Could you count how many lines of the data include "icon" and answer with the number only?

Source data:
# # # # # # #
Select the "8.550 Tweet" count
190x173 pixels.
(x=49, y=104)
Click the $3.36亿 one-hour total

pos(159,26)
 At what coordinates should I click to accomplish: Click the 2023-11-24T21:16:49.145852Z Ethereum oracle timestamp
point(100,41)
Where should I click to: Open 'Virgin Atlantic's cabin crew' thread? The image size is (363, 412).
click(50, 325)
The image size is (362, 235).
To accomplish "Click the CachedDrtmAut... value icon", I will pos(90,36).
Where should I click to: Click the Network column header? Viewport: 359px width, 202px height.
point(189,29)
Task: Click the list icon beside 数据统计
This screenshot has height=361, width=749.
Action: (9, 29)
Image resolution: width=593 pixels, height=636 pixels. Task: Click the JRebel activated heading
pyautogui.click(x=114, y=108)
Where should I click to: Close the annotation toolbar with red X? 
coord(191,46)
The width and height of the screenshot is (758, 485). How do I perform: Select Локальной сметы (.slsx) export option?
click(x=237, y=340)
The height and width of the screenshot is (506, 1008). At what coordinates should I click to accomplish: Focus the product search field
# # # # # # #
→ **Result**:
2